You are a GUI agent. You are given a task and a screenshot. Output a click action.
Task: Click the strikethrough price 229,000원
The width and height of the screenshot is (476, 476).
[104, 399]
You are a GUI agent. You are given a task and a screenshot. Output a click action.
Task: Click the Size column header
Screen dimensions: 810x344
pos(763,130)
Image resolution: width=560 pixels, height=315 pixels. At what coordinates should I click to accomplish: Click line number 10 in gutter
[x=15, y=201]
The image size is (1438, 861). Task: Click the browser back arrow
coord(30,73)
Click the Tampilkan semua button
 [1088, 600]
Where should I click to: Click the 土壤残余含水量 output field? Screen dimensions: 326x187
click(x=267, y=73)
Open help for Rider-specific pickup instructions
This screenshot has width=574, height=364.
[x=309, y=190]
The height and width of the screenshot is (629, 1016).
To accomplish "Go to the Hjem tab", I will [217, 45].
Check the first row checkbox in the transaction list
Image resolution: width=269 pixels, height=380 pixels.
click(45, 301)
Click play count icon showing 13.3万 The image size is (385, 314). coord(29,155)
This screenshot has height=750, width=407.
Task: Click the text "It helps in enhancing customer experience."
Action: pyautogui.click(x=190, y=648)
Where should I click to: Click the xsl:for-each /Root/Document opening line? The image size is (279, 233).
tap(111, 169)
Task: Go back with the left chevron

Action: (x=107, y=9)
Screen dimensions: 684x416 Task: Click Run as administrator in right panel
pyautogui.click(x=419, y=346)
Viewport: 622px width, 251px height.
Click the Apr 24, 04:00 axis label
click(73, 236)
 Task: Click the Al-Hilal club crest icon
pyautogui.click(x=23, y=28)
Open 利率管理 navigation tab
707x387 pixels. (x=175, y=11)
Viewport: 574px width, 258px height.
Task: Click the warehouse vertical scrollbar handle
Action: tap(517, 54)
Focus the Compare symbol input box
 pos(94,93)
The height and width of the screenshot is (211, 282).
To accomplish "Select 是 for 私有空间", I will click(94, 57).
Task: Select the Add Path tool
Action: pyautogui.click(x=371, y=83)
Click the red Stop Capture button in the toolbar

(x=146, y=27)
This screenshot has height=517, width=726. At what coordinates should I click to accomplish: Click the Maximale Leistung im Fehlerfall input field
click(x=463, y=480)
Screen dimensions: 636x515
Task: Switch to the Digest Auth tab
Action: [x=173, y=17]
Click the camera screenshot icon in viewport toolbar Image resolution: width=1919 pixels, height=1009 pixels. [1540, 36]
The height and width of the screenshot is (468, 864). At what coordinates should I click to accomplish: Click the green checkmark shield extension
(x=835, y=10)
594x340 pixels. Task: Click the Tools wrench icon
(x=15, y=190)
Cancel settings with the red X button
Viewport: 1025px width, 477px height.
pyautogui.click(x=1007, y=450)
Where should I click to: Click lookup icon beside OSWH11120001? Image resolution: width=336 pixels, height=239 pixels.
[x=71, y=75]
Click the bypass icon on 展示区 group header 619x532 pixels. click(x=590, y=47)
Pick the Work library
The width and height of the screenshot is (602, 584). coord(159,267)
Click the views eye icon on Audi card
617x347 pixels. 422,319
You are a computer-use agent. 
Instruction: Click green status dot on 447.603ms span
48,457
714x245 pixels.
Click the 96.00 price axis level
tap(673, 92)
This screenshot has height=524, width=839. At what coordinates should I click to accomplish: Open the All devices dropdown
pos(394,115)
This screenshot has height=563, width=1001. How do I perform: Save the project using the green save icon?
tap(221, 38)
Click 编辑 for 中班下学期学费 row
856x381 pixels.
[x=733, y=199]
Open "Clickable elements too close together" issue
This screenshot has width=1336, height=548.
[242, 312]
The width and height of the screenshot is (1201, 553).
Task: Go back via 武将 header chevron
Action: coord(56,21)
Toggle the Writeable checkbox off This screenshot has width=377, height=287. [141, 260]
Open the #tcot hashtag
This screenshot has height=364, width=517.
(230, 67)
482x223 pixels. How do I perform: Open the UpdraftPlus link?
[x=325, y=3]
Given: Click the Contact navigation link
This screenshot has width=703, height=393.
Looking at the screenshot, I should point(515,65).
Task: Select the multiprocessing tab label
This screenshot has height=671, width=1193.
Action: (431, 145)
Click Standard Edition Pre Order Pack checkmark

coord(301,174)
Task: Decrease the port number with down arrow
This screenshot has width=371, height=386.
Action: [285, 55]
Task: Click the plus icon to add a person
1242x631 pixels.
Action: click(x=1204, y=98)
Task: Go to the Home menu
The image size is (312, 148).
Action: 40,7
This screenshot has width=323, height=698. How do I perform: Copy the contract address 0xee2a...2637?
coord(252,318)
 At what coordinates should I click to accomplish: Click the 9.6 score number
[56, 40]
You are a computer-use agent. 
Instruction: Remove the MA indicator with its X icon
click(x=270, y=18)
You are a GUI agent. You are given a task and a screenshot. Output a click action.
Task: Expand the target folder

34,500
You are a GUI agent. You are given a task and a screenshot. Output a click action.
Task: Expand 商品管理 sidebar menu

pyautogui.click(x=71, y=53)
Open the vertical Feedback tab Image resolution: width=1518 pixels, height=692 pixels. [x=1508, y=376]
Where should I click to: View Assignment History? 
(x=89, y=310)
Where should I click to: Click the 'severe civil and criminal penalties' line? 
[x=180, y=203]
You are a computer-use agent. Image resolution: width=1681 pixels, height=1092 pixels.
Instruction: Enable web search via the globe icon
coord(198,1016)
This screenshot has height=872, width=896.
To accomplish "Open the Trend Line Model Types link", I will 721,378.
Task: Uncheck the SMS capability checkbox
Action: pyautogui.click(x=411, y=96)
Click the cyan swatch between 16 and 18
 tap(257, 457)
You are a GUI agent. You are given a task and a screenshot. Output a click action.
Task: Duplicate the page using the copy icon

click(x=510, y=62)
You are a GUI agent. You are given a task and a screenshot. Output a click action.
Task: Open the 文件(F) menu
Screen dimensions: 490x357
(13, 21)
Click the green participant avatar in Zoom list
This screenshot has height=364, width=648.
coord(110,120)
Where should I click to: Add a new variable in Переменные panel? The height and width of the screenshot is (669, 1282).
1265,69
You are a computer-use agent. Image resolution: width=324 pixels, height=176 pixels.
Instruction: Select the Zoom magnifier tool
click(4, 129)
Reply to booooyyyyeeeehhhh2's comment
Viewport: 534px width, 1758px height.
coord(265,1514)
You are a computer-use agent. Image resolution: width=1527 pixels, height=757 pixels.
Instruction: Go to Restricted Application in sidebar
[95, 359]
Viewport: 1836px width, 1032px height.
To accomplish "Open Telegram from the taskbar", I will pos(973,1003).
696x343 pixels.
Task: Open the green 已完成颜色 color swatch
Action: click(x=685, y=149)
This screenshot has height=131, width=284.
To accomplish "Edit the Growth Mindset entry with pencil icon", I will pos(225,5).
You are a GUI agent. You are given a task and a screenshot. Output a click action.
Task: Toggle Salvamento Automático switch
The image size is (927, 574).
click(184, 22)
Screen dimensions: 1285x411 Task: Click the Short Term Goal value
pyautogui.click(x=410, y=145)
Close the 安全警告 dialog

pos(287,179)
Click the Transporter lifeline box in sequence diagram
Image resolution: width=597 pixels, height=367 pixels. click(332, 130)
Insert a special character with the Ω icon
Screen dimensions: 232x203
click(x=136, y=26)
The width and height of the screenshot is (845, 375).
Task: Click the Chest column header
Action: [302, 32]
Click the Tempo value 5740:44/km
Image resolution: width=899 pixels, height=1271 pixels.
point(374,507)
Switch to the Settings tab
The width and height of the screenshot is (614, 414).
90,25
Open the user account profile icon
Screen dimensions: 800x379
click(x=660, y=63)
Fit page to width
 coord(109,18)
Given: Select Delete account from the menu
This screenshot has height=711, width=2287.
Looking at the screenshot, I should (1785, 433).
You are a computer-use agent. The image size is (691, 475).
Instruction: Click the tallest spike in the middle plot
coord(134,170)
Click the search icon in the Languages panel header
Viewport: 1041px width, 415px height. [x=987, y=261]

——

Print the lines of the records above verbatim, beginning with the line containing "Switch to the Settings tab" and continuing through the line containing "coord(109,18)".

Switch to the Settings tab
The width and height of the screenshot is (614, 414).
90,25
Open the user account profile icon
Screen dimensions: 800x379
click(x=660, y=63)
Fit page to width
 coord(109,18)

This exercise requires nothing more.